#### Material for this exercise ####

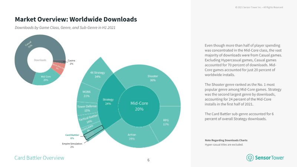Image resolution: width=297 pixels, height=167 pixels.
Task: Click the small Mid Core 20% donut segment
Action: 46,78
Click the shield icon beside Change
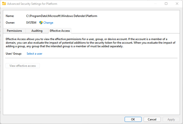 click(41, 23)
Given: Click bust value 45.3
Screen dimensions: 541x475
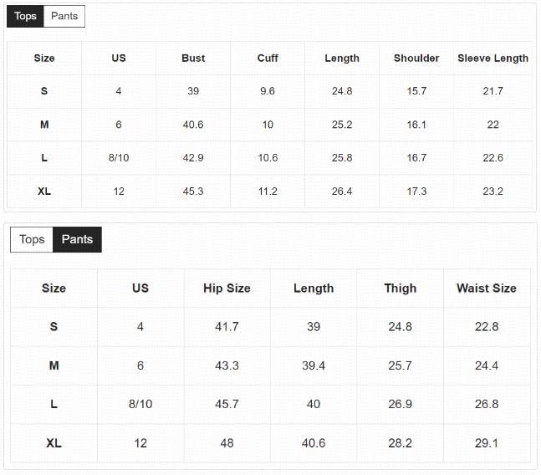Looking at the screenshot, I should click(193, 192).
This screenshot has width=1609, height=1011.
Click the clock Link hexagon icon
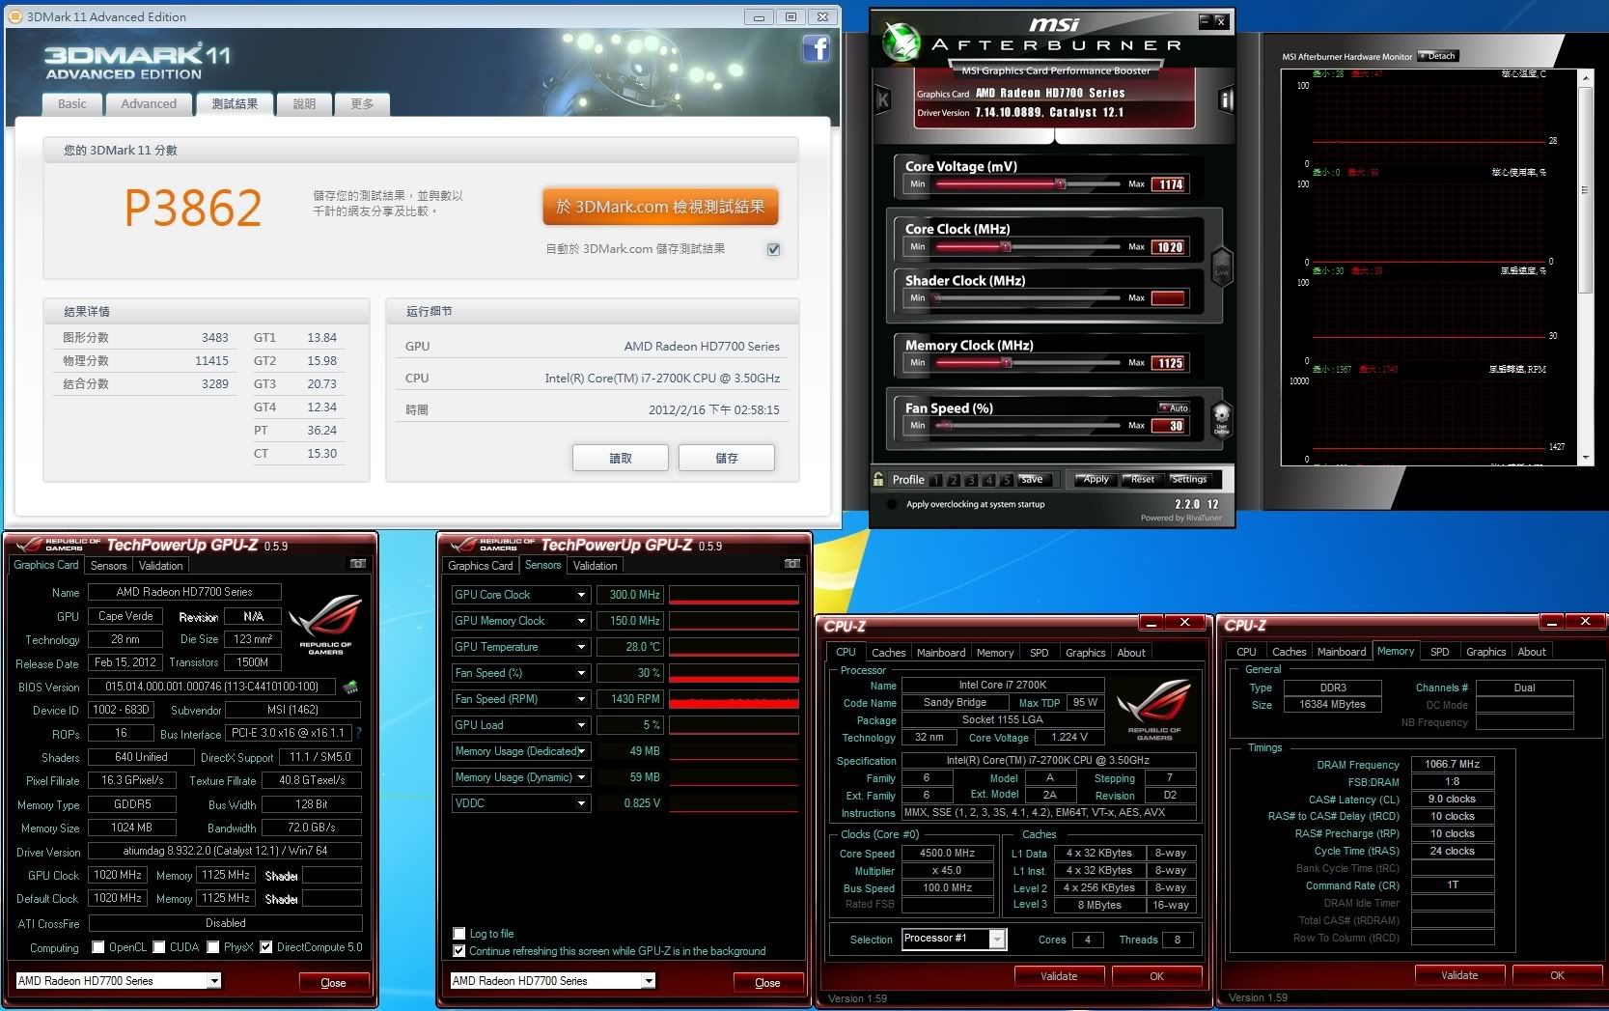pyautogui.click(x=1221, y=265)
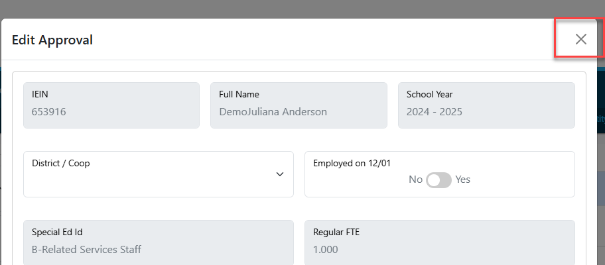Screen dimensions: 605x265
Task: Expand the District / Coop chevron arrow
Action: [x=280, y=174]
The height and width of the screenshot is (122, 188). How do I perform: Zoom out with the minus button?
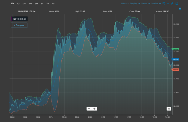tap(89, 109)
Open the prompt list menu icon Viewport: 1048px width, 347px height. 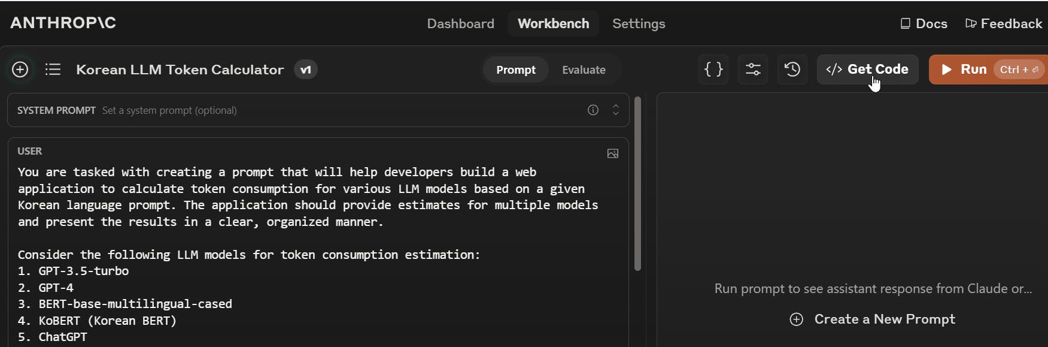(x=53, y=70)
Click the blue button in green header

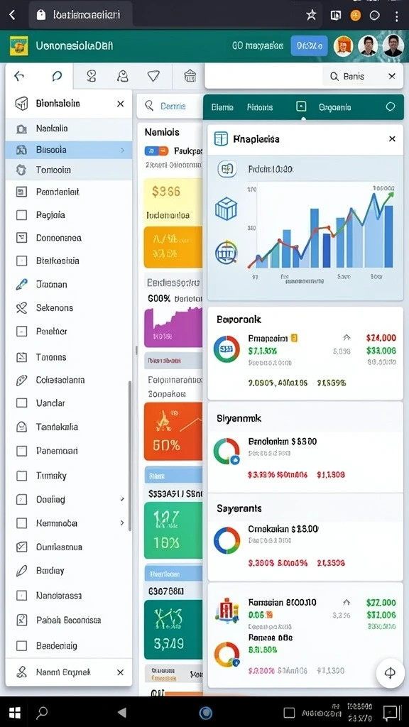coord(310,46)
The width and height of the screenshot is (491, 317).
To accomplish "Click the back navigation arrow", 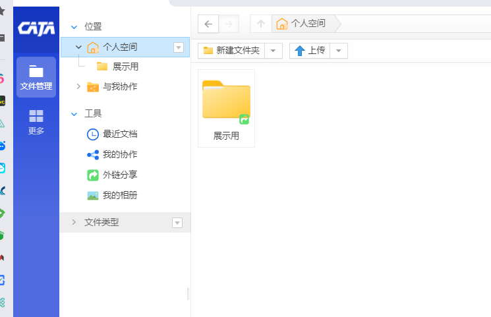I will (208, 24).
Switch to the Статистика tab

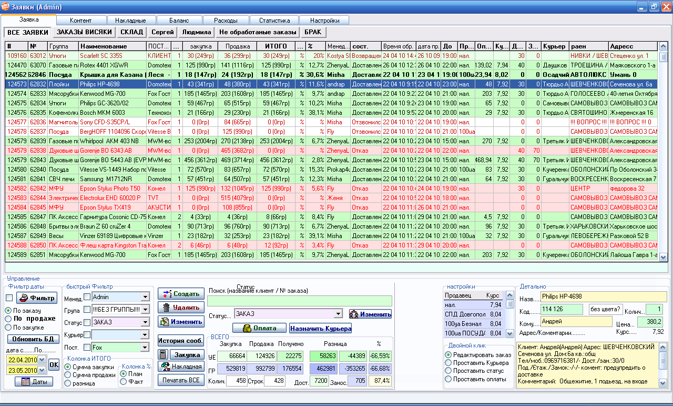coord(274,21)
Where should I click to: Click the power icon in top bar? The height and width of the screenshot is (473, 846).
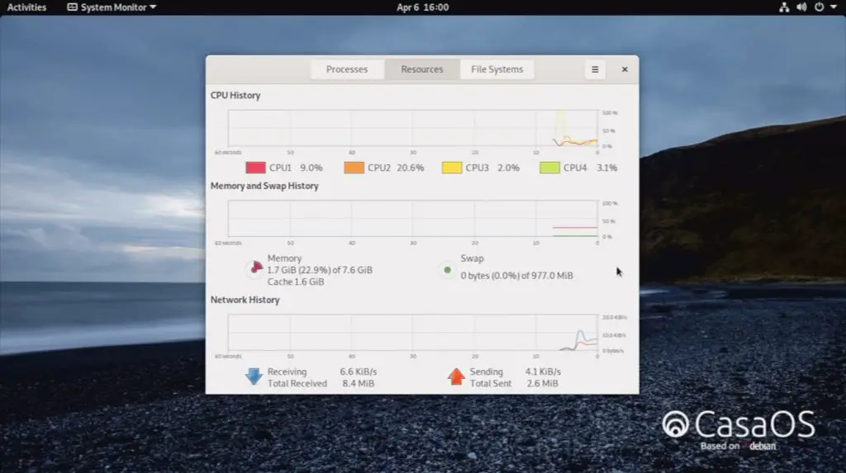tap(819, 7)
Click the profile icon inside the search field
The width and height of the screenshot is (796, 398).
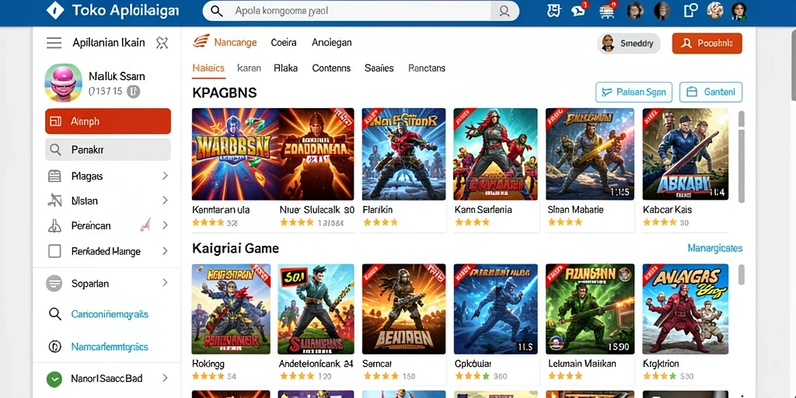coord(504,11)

####

§ **Task goal**
The range to print runs from the line with "Where should I" through the last line of the entries, both included; keep it exact and skip the pictures.

§ **Your response**
Where should I click to: Click the power icon in top bar? The height and width of the screenshot is (473, 846).
tap(819, 7)
Click the profile icon inside the search field
The width and height of the screenshot is (796, 398).
coord(504,11)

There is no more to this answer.